Author response: This is an outstandingly excellent point. Both the introduction and discussion contain language addressing this point with additional citations such as those of Liu, Mackall, Orentas ref 28-30., and Subbiah (ref 49)) concerning the issue of antigen targets for the EWS fusion genes by experts in the field as well as need to use more data to have more evidence-based data for future oncology practice.
- Overall the work is of high scientific importance but is just the start of a much larger endeavor.
Author response: the discussion now makes this point (also in response to reviewer 1).
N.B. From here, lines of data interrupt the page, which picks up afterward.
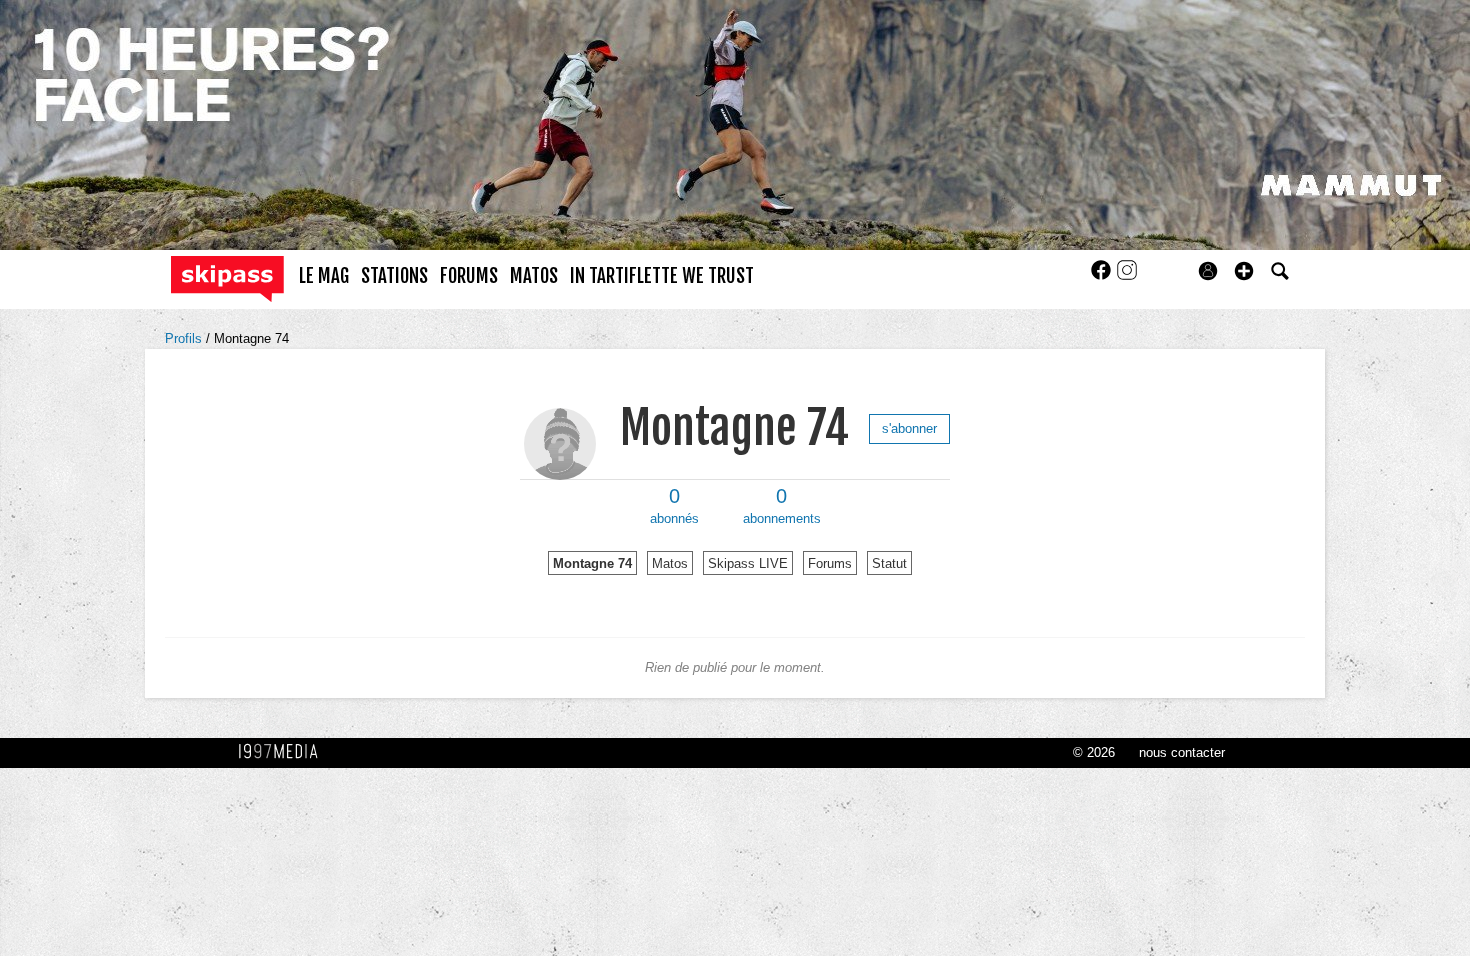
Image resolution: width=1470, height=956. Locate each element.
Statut (889, 563)
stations (394, 276)
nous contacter (1182, 752)
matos (534, 276)
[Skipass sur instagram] (1127, 276)
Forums (830, 563)
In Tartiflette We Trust (662, 276)
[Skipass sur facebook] (1103, 276)
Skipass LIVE (748, 563)
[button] (1244, 271)
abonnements (782, 506)
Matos (670, 563)
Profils (185, 338)
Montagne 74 (251, 338)
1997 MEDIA (284, 752)
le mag (324, 276)
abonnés (674, 506)
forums (469, 276)
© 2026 (1094, 752)
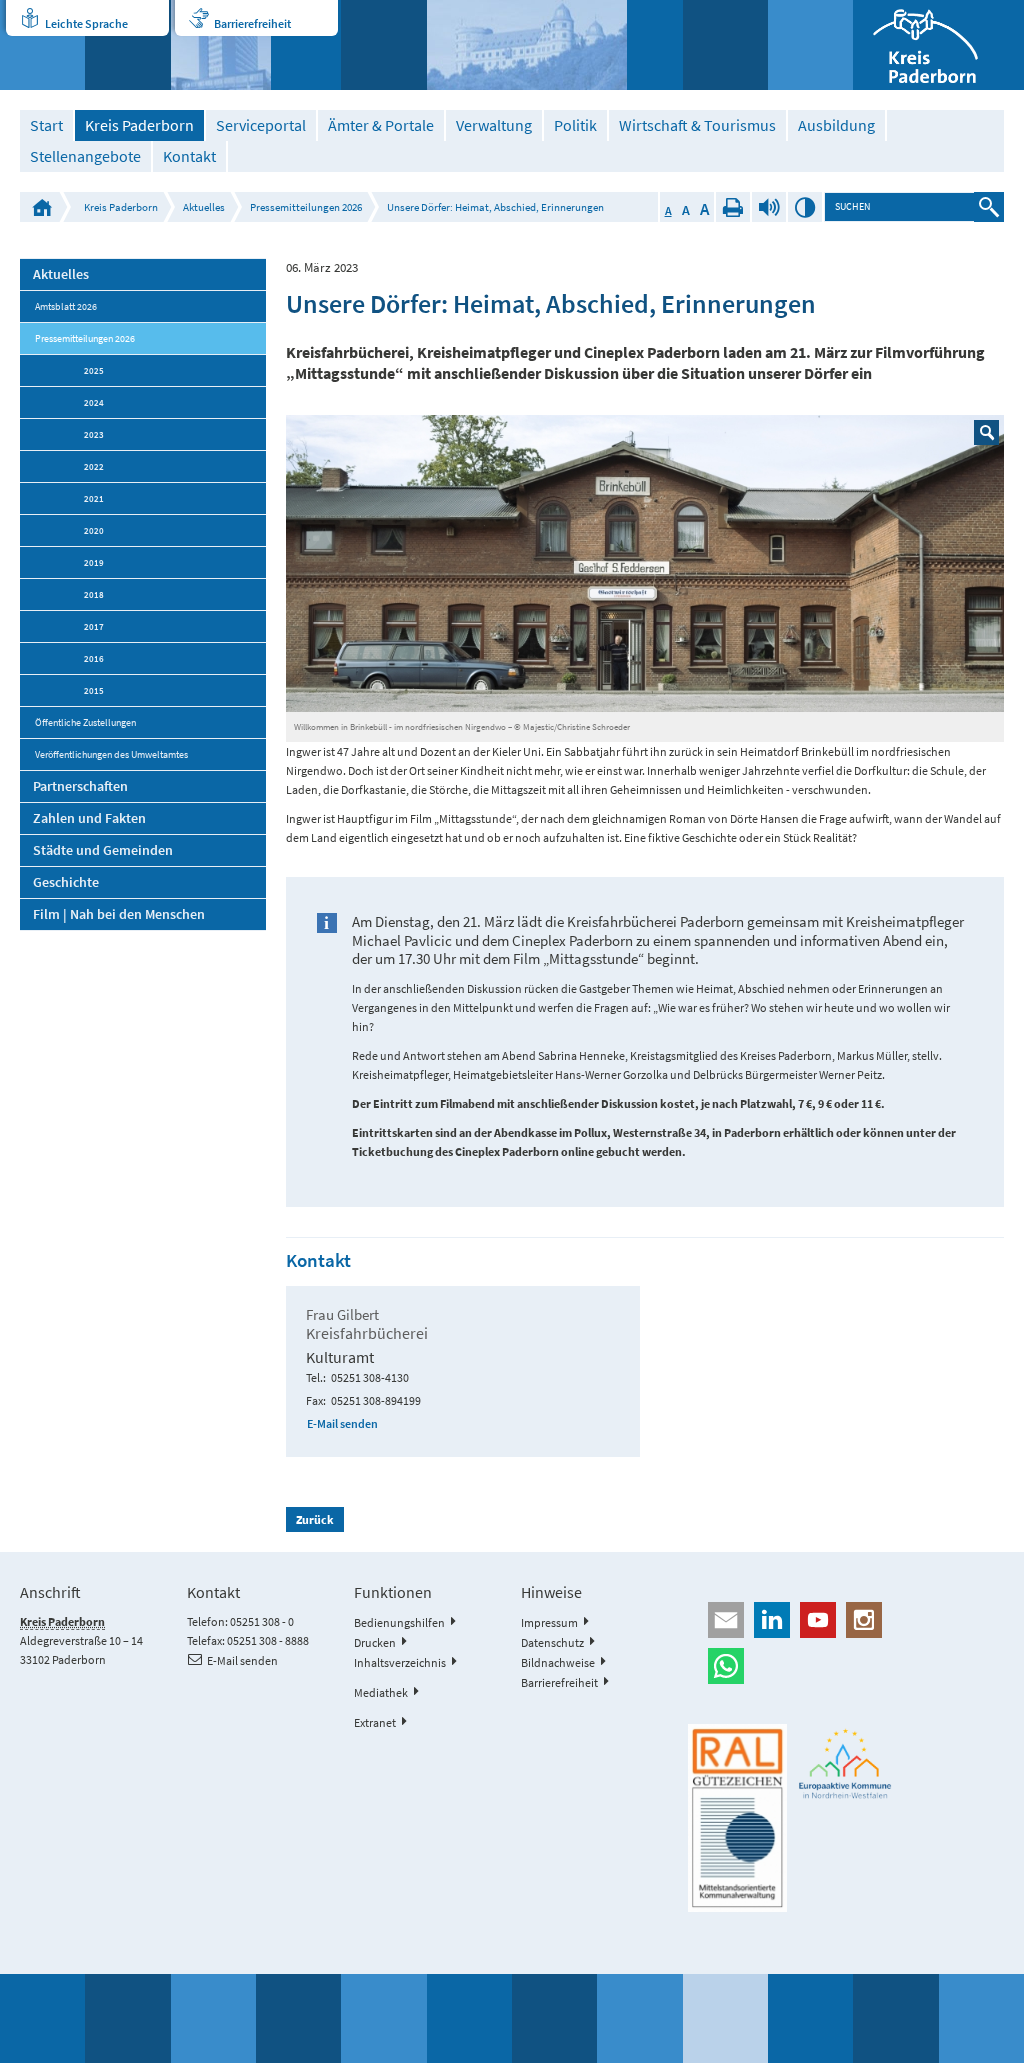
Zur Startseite (42, 207)
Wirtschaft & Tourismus (697, 125)
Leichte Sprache (86, 23)
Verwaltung (494, 125)
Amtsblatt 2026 (66, 306)
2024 (94, 402)
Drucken (733, 207)
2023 (94, 434)
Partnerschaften (80, 786)
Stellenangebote (85, 156)
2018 (94, 594)
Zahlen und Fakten (89, 818)
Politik (575, 125)
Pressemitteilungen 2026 (306, 207)
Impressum (549, 1622)
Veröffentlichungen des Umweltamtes (111, 754)
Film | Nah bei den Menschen (119, 914)
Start (46, 125)
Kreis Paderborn (139, 125)
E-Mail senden (342, 1423)
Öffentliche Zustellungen (85, 722)
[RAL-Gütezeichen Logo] (737, 1818)
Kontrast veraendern (805, 207)
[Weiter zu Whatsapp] (845, 1666)
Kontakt (189, 156)
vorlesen (769, 207)
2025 (94, 370)
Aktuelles (204, 207)
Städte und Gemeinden (103, 850)
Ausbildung (836, 125)
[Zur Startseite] (938, 45)
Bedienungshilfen (399, 1622)
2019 (94, 562)
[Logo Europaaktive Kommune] (845, 1764)
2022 (94, 466)
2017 (94, 626)
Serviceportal (261, 125)
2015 (94, 690)
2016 (94, 658)
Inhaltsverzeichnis (400, 1662)
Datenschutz (552, 1642)
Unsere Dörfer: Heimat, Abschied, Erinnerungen (495, 207)
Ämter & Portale (381, 125)
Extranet (375, 1722)
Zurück (315, 1519)
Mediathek (381, 1692)
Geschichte (66, 882)
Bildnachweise (558, 1662)
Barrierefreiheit (252, 23)
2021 (94, 498)
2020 (94, 530)
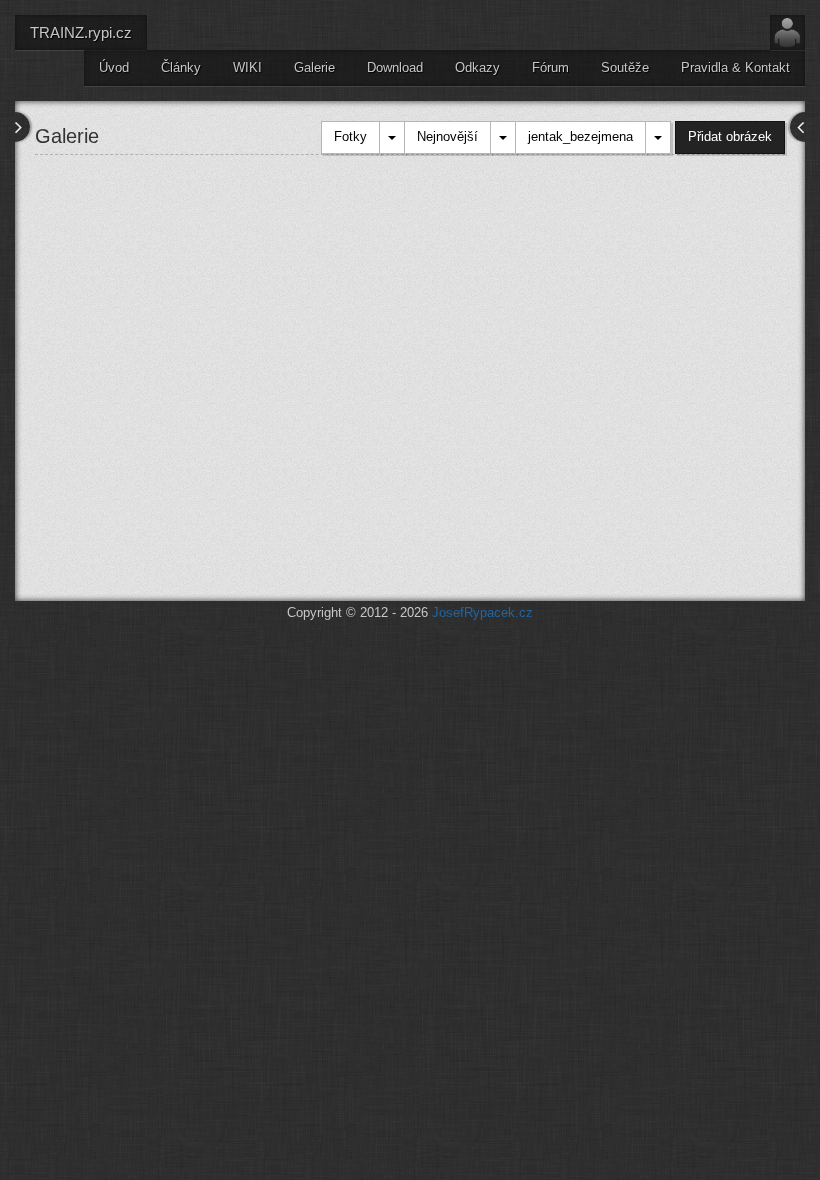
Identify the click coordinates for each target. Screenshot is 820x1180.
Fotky (350, 136)
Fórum (550, 67)
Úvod (114, 67)
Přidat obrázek (730, 136)
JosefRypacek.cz (482, 612)
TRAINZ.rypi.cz (81, 32)
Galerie (314, 67)
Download (395, 67)
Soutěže (625, 67)
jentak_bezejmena (580, 136)
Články (181, 67)
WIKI (247, 67)
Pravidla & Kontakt (735, 67)
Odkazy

We recognize our contribution indeed is a start of a much larger project incorporating methodology into future work on identified epitopes. We know this will require analysis in context of HLA binding to more precisely determine best future EWS fusion targets. This work is was an invited contribution for “For Ewing Sarcoma: Basic Biology, Clinical Challenges and Future Perspectives”. The manuscript illustrates the complexity of EWS gene fusions in Ewing sarcoma and how it will not be a simple matter to develop precision selection of “one size fits all” in-frame antigens spanning EWS breakpoints- especially in the context of HLA for future immunotherapy targets of Ewing sarcoma. This is described in more detail in the discussion. Although the methodology will be used in future work, we feel it is important and appropriate to share our findings in the context of the task ahead in the special issue. “For Ewing Sarcoma: Basic Biology, Clinical Challenges and Future Perspectives”. Thus, the article provides a future perspective in keeping with the theme of the special issue.
Author Response File: Author Response.docx
Round 2
Reviewer 1 Report
Dear Authors,
the mascript did not provide sufficient arguments to improve our knowledge and remained similar to the previuos even if more references are reported.
To my opinion this paper should be rejected.